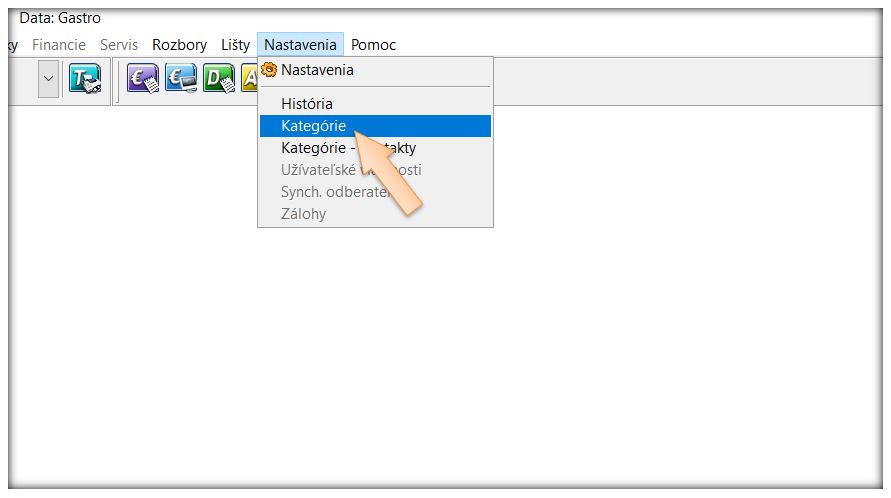Click the Zálohy menu entry
This screenshot has width=891, height=498.
click(x=303, y=214)
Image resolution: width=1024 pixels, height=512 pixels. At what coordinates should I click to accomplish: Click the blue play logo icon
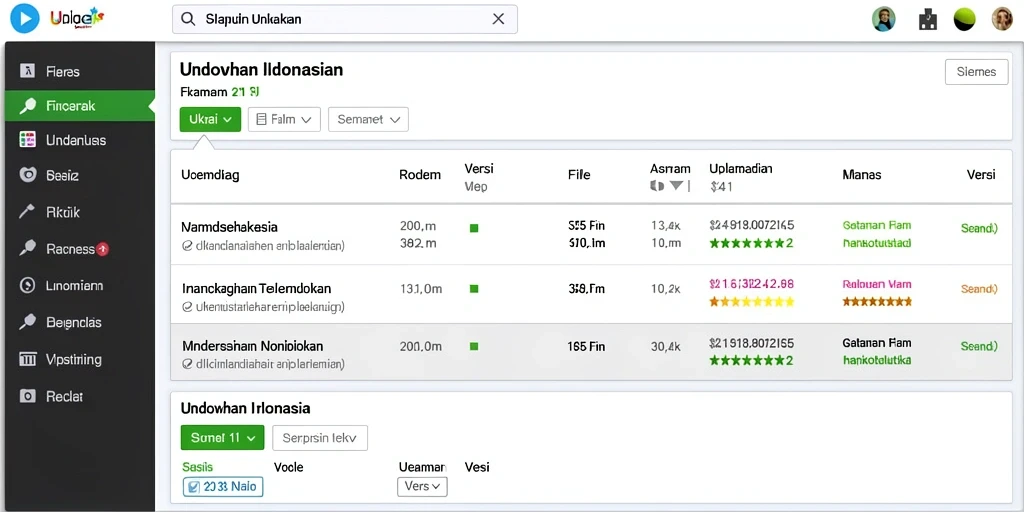pyautogui.click(x=25, y=19)
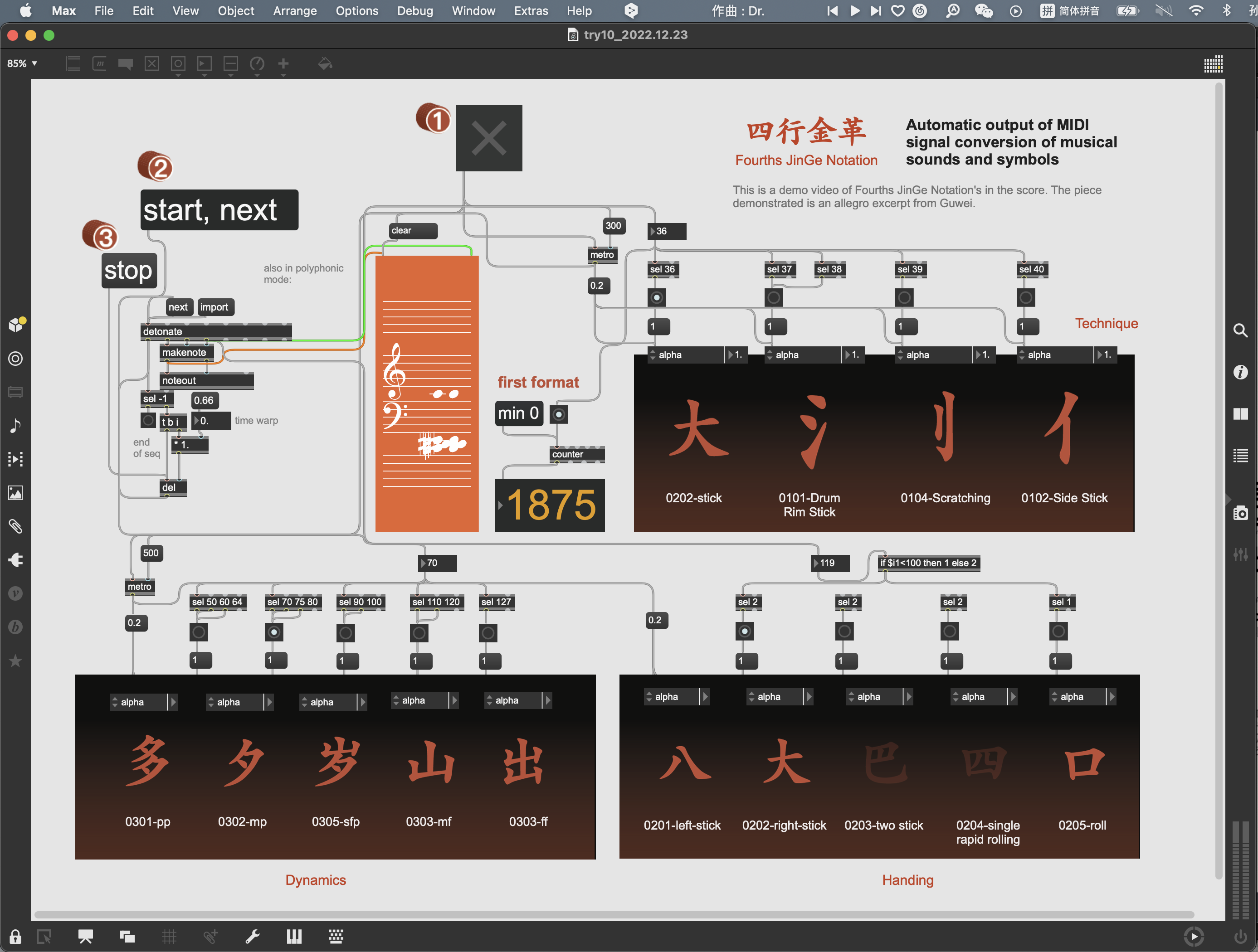This screenshot has width=1258, height=952.
Task: Open the 85% zoom dropdown
Action: pyautogui.click(x=22, y=63)
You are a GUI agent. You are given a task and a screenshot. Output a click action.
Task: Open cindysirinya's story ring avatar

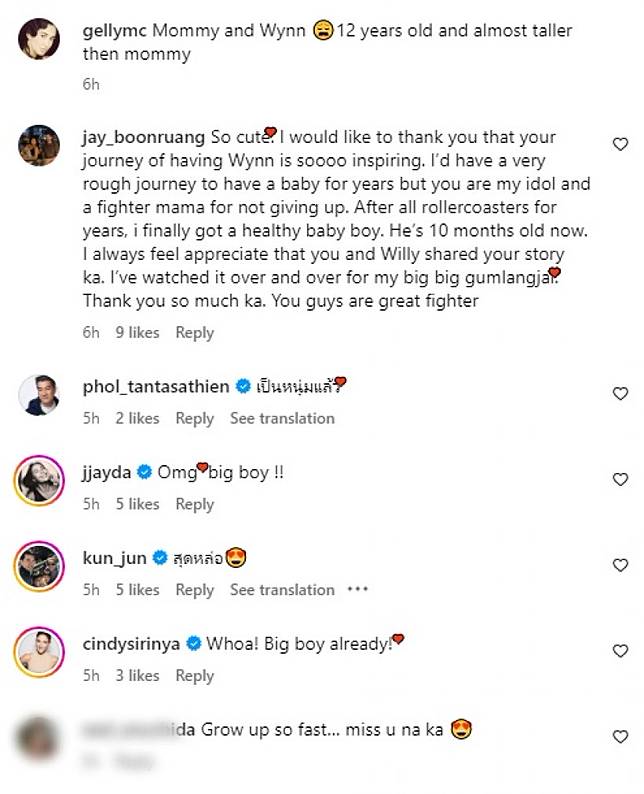pos(39,653)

* * * * *

Could you print all of the material above word for word, leaving out the pictures?

Click the Zálohy menu entry
This screenshot has width=891, height=498.
click(x=303, y=214)
Image resolution: width=1024 pixels, height=512 pixels. At what coordinates should I click to accomplish: Click the blue play logo icon
pyautogui.click(x=25, y=19)
This screenshot has width=1258, height=952.
Task: Open the 85% zoom dropdown
Action: pyautogui.click(x=22, y=63)
You are a GUI agent. You are given a task and a screenshot. Output a click action.
Task: Open cindysirinya's story ring avatar

pos(39,653)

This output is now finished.